The Islamic Republic's Systematic Violation of its International Obligations under International Law

The use of corporal punishment is contrary to international law and is addressed in several international agreements. Article 5 of the Universal Declaration of Human Rights, which Iran has ratified, states that, "No one shall be subjected to torture or to cruel, inhuman or degrading treatment or punishment." Identical language is also used in the International Covenant on Civil and Political Rights (ICCPR), which Iran is also a party to. The strongest expression of international disapproval is contained in the Convention Against Torture and Other Cruel, Inhuman or Degrading Treatment or Punishment (CAT). This treaty defines torture as, "any act by which severe pain or suffering, whether physical or mental, is intentionally inflicted on a person for such purposes as ... punishing him for an act he or a third person has committed or is suspected of having committed." Although the Islamic Republic of Iran has yet to sign the CAT, the prohibition on torture is now considered jus cogens and, therefore, part of customary international law. Furthermore, even though the norm against corporal punishment is not yet a jus cogens, there is increasing evidence that it is illegal under international human rights law.[1] In Osbourne v.
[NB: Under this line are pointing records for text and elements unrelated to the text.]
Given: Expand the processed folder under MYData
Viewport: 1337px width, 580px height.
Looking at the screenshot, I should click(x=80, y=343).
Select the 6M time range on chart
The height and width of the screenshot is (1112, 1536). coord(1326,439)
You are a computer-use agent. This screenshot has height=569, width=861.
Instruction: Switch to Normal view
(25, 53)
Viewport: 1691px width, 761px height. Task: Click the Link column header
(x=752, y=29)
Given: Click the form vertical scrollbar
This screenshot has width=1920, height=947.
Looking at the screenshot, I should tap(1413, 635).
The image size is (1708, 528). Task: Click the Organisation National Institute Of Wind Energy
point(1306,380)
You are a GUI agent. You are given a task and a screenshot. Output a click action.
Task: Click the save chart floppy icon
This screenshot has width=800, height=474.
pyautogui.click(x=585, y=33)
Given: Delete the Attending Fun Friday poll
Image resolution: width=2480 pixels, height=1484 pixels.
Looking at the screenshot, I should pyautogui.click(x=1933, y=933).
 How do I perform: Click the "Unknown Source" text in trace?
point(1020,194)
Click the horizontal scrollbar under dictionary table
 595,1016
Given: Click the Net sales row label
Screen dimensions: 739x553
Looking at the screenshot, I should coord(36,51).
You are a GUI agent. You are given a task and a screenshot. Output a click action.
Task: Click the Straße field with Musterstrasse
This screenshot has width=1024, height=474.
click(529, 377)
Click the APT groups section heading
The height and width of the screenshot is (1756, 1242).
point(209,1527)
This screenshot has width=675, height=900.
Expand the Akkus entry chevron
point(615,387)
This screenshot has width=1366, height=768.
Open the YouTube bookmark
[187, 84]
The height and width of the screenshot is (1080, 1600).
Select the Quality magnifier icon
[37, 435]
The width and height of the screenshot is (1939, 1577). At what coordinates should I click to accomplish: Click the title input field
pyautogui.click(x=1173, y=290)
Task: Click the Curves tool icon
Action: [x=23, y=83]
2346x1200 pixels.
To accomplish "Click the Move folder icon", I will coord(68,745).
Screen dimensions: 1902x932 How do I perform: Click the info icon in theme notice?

Jamaica, the Committee Against Torture (a body of experts responsible for monitoring compliance with the Convention) held that "corporal punishment constitutes cruel, inhuman and degrading treatment or punishment contrary to Article 7 of the Convention." The Islamic Republic of Iran's systematic violations of its obligations under international law have been addressed by the UN General Assembly multiple times, most recently in December 2007. In Resolution 62/168, the UN expressed deep concern with Iran's continued flouting of international human rights law, particularly, "confirmed instances of torture and cruel, inhuman or degrading treatment or punishment, including flogging and amputations."